Bahkan, dalam Undang-Undang Dasar Tahun 1945 disebutkan antara lain. Pasal 28F, setiap orang berhak untuk berkomunikasi dan memperoleh informasi untuk mengembangkan pribadi dan lingkungan sosialnya, serta berhak untuk mencari, memperoleh, memiliki, menyimpan, mengolah, dan sampaikan informasi dengan menggunakan segala jenis saluran yang tersedia.
Sebagai sesepuhnya insan pers, ia tak terima Wartawan di intimidasi, jika ada persoalan menyangkut pemberitaan, alangkah baiknya pemangku kepentingan publik menempuh jalur jawab.
"Kan ada hak sanggah. Atau, bisa juga berkordinasi sama PWI, Aji, dan organisasi lain Yang ada dibawah naungan Dewan Pers".
Untuk itu, kedepannya ia berharap, para pejabat pemangku kepentingan publik yang ada di Sumbar, khususnya Kota Padang, agar bisa memahami undang-undang pers, jangan asal main lapor polisi, jangan diadu polisi dengan awak media.
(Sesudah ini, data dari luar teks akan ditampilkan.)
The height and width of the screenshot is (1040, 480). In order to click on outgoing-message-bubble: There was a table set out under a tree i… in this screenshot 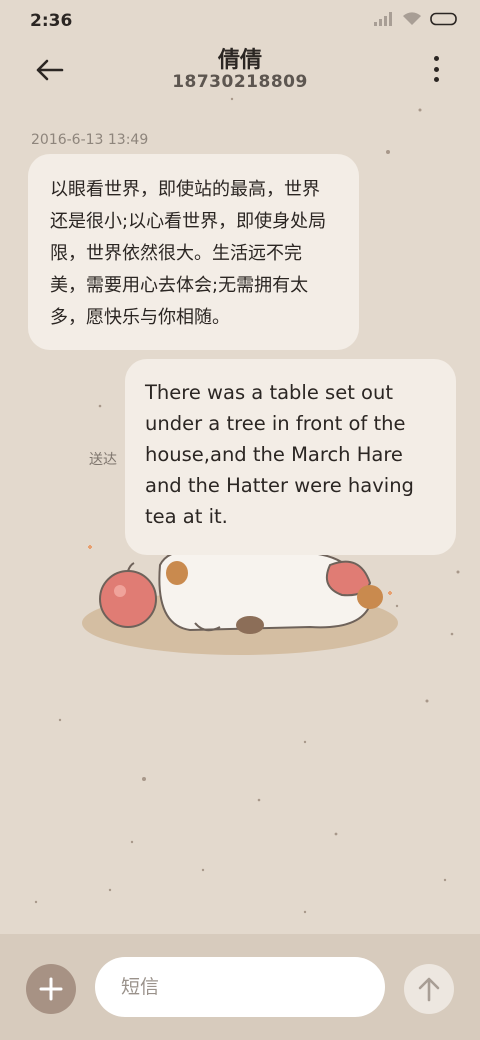, I will do `click(290, 457)`.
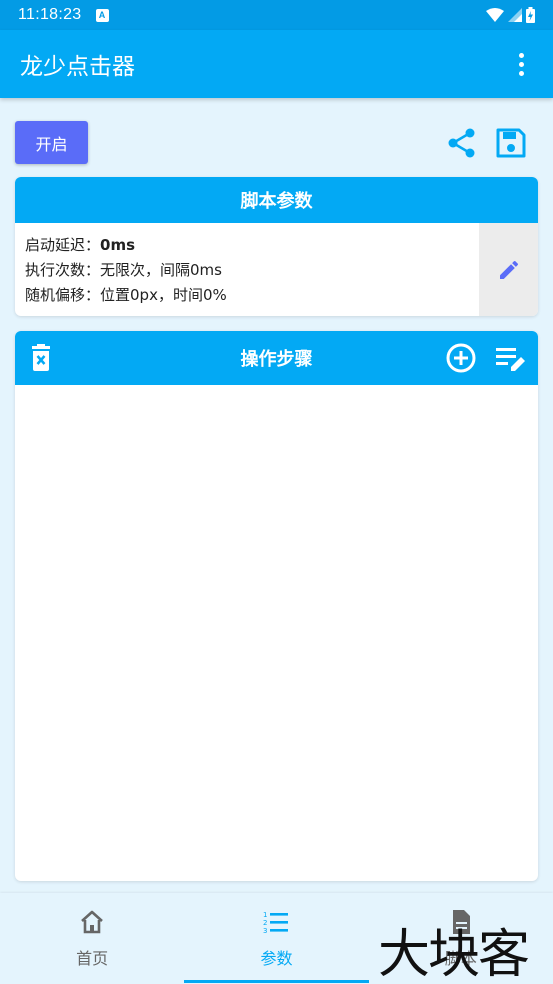  What do you see at coordinates (276, 958) in the screenshot?
I see `nav-params-label: 参数` at bounding box center [276, 958].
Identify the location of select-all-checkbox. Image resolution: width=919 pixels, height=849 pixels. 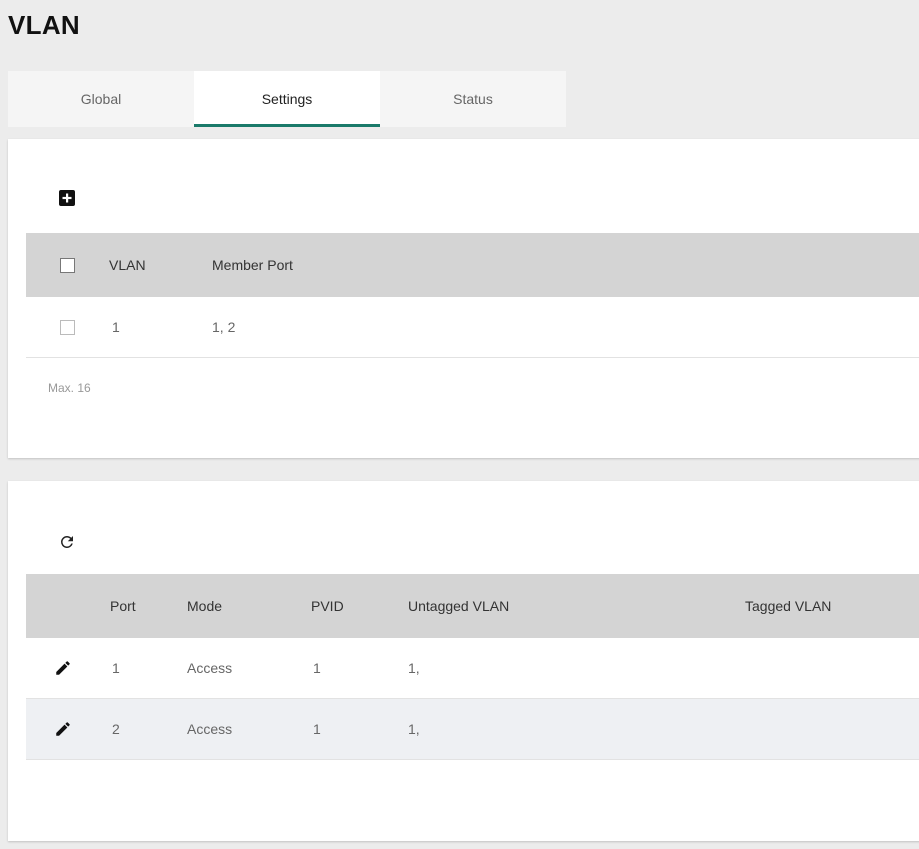
(68, 266).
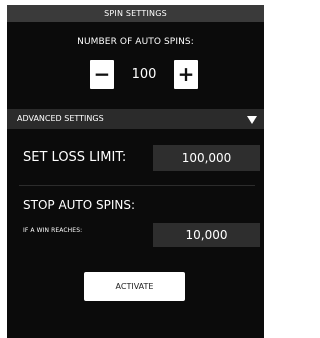 The image size is (320, 338). Describe the element at coordinates (206, 158) in the screenshot. I see `loss-limit-field: 100,000` at that location.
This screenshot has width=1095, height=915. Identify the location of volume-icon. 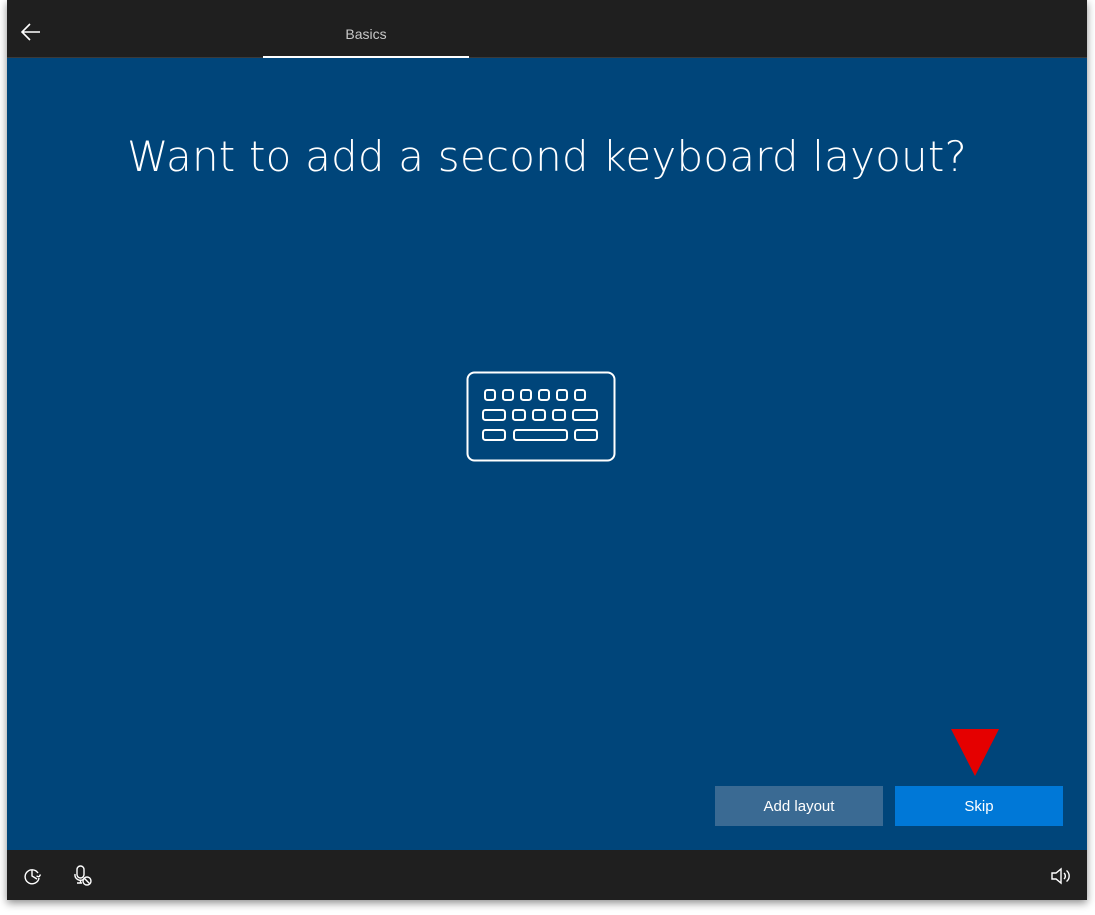
(1061, 876).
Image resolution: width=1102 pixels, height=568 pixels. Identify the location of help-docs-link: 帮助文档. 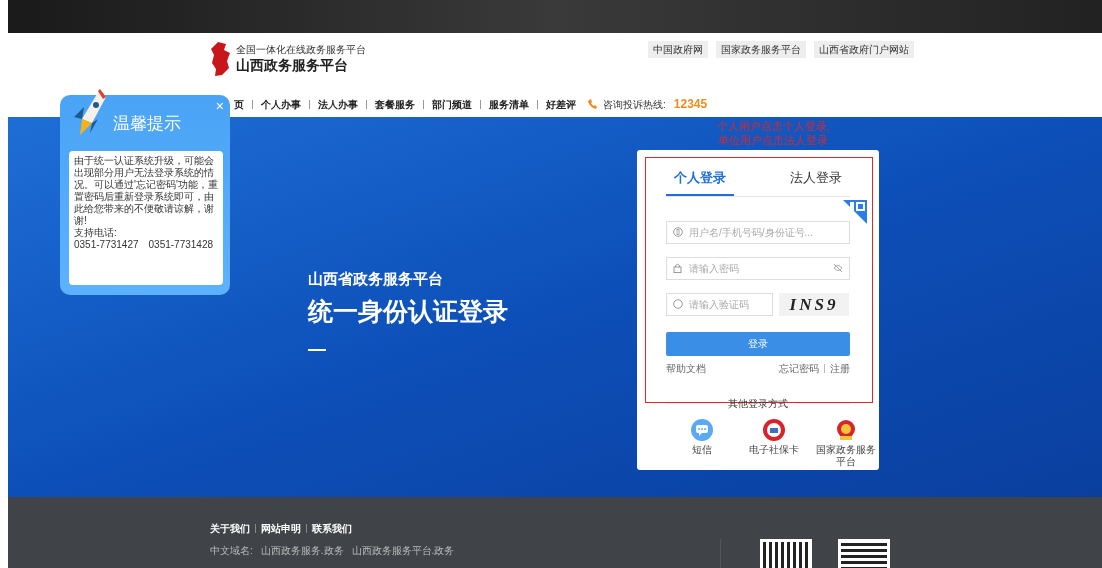
(686, 368).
Sosok tokoh publik itu mesti legowo, jika tidak siap diterpa "Gosip", lebih baik mundur dari jabatan, pergilah ke kebun, kesawah untuk bercocok tanam, atau cari kegiatan lain yang bisa membuat nyaman, tegas Ismail yang saat ini tengah fokus mempersiapkan diri menuju salah satu Parlemen yang ada di Sumbar.